Instead of boxed (and processed and expensive) frozen things like pizza or waffles, we also started making our own versions of those, too. This helps with the kids getting visually “stuck” on how a certain food is supposed to look, AND has the added bonus of getting them to be much more flexible when eating out, or at other people’s homes: We no longer have tantrums when a restaurant’s mac-and-cheese turns out to be penne or rotini pasta, for example. Plus, it’s really so much cheaper to keep organic INGREDIENTS in the house, rather than splurging on the organic convenience versions that basically amount to one meal.

Pizza can be a crazy easy meal to make — buy store-made dough (if you can find some without a ton of crap in it) and keep it in the freezer, or make a big batch of your own and freeze that. (Just Google for “easy pizza dough recipe.” You can’t really go wrong. Whole wheat crusts are pretty yummy too.) Sauce is canned whole tomatoes in a blender with some olive oil and garlic. Maybe some dried basil, if you’re fancy. Our pizza stone broke so we just use a stupid cookie sheet with semolina flour and bake at 500 degrees. Make two pizzas — one basic that you know they’ll like, and one for you and your husband with perhaps more “challenging” toppings. (White pizza with spinach! Artichokes and pesto!) Give the kids a slice of both. There. You’ve done your division of responsibility for the night AND made something that will please everyone — easily reheated for hubby, and it’s healthier and cheaper than most of the frozen or delivery options.

Anyway, point is, you’re on the right track. You don’t have to immediately start giving them nothing but brussels sprouts and steak, or anything. Adapting or slightly tweaking their “acceptable” foods can make the process a little less painful. Trust me, we do a LOT of pizza, taco nights, and Things That Can Be Put On Noodles Or Rice around here. But I’ve also realized that hey, if we’re eating chicken with ratatouille on top of it, there is no reason why I can’t put chicken with ratatouille in front of my children. Noah might only eat the chicken. Ezra might only eat the zucchini. Ike might eat absolutely none of it. No big deal; they’ll all survive until morning.

Because on the other hand, Noah might agree to try the ratatouille. He might decide that while the zucchini and eggplant aren’t his thing, the tiny chopped bits grilled red peppers are yummy. And just like that…ta-da! Grilled red peppers are suddenly on the list of acceptable foods. (This actually happened, by the way. I’ve been grilling a LOT of red peppers ever since, because YAAAAY I WON OR SOMETHING.)

About the Author

Amy Corbett Storch


Amalah is a pseudonym of Amy Corbett Storch. She is the author of the Advice Smackdown and Bounce Back. You can follow Amy’s daily mothering adventures at Ama...

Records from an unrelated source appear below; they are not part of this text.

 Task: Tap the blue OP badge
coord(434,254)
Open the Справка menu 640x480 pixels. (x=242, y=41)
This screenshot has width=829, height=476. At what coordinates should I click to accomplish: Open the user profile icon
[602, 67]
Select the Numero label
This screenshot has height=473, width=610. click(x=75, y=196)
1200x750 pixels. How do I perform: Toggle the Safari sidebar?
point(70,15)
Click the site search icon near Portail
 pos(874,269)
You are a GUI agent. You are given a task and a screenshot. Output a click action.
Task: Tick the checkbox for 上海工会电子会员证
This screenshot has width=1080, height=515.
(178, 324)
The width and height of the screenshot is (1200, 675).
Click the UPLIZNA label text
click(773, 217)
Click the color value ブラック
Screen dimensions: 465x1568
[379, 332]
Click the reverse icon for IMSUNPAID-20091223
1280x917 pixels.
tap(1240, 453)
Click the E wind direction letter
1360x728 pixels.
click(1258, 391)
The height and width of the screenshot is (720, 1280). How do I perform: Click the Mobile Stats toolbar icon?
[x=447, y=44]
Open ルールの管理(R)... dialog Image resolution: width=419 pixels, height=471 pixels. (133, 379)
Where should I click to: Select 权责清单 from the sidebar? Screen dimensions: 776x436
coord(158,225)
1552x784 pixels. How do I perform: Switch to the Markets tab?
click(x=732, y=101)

Amalah is a pseudonym of Amy Corbett Storch. She is the author of the Advice Smackdown and Bounce Back. You can follow Amy’s daily mothering adventures at Amalah. Also, it’s pronounced AIM-ah-lah.

If there is a question you would like answered on the Advice Smackdown, please submit it to

Amy also documented her second pregnancy (with Ezra) in our wildly popular Weekly Pregnancy Calendar, Zero to Forty.

Amy is mother to rising first-grader Noah, preschooler Ezra, and toddler Ike.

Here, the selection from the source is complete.